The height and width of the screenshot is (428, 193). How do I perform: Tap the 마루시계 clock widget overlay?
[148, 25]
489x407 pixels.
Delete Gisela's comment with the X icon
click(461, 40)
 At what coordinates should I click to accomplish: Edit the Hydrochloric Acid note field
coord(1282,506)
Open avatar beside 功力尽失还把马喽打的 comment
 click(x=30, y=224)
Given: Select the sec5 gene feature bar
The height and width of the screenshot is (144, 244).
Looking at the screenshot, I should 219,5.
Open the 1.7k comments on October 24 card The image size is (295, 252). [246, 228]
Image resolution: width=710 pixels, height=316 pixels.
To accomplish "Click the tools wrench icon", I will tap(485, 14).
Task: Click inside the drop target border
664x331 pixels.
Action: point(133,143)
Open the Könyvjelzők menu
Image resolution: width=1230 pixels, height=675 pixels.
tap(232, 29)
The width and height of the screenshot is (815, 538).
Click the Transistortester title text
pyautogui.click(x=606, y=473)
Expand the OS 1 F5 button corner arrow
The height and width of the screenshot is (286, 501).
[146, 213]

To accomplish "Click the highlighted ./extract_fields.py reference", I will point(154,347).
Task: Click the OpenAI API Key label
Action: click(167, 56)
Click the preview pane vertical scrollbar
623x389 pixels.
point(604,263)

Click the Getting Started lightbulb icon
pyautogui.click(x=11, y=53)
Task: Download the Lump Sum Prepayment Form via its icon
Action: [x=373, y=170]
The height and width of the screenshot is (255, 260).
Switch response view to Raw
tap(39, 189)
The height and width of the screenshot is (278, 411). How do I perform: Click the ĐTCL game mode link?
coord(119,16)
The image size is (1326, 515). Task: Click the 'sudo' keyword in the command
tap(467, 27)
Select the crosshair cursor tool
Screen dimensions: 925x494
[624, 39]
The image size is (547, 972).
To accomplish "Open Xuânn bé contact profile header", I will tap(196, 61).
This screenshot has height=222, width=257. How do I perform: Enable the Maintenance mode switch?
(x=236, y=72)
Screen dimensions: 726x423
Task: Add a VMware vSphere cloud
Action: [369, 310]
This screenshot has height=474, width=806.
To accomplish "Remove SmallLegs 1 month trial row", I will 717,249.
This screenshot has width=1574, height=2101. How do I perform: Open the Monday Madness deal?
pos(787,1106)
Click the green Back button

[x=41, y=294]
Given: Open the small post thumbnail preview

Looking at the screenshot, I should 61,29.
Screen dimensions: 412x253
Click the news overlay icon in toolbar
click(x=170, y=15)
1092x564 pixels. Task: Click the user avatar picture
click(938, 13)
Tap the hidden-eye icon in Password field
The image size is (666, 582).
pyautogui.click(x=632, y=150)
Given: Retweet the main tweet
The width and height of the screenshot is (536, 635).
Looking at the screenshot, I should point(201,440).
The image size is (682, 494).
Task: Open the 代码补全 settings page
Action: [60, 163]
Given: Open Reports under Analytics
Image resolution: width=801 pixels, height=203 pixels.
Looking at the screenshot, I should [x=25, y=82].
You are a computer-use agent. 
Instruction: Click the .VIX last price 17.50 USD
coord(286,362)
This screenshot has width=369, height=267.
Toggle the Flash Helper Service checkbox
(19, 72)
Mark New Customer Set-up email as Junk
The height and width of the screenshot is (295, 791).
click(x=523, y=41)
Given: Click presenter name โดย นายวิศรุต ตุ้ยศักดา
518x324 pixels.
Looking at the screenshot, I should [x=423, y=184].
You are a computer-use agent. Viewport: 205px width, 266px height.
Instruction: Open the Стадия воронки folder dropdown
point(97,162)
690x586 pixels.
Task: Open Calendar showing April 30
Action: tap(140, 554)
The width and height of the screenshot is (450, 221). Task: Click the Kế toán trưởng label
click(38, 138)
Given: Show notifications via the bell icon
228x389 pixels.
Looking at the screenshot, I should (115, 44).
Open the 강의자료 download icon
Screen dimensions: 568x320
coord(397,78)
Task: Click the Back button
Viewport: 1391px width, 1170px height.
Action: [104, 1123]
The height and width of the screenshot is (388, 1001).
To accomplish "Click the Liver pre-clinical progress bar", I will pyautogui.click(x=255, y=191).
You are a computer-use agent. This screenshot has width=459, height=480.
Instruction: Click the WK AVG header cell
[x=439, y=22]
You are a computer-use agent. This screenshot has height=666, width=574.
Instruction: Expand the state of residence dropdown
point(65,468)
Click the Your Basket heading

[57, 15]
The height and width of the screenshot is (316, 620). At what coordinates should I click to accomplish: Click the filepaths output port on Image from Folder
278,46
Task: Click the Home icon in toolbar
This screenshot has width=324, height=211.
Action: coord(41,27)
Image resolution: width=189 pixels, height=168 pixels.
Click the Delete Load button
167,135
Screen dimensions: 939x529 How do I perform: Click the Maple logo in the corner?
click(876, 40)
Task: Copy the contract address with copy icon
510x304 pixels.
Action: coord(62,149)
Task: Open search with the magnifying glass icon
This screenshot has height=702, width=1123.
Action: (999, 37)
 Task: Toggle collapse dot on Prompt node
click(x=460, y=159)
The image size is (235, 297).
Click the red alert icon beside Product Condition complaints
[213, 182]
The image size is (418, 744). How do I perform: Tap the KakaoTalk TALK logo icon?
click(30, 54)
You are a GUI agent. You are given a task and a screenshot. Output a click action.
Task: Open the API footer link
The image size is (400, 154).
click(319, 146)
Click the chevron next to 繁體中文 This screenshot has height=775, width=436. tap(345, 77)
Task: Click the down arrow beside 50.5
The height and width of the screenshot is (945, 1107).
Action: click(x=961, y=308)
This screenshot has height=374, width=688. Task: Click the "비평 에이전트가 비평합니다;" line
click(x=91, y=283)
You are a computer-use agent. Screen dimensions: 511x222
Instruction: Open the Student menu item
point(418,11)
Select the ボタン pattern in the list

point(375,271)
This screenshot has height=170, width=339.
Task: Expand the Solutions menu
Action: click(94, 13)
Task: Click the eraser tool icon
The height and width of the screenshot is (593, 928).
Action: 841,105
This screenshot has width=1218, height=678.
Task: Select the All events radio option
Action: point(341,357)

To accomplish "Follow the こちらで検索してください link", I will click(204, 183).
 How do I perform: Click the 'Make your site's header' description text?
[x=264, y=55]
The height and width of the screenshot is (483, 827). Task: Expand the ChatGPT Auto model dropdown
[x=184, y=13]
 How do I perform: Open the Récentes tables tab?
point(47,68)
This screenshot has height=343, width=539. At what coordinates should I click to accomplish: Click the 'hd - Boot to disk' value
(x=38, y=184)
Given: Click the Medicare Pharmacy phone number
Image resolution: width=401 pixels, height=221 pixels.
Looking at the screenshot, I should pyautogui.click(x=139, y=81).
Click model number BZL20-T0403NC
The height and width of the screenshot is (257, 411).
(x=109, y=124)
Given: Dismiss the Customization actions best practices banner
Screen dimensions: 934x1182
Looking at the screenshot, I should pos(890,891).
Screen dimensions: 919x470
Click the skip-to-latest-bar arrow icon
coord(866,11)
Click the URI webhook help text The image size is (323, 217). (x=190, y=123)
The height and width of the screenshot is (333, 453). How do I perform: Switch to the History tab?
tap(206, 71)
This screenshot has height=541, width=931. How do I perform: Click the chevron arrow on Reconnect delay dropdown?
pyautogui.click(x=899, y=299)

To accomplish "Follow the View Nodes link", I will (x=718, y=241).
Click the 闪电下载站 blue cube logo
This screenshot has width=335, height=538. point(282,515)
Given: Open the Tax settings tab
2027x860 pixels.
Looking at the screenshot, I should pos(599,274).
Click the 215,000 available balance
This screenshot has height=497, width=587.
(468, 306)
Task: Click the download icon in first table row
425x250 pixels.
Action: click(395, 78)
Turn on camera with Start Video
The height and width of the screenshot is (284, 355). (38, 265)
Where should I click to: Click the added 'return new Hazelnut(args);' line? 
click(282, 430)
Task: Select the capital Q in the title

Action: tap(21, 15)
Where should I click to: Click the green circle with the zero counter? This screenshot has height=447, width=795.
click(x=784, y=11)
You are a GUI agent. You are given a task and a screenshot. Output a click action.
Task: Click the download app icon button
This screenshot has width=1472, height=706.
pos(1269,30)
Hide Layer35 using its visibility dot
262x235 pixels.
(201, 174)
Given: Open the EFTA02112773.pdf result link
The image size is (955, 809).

•••••

- **YOUR TASK**
Every line containing the string "Follow" is required; copy each such line from the data.

- **RESULT FOR THIS EXERCISE**
To accomplish "Follow the こちらで検索してください link", I will click(204, 183).
To accomplish "Follow the View Nodes link", I will (x=718, y=241).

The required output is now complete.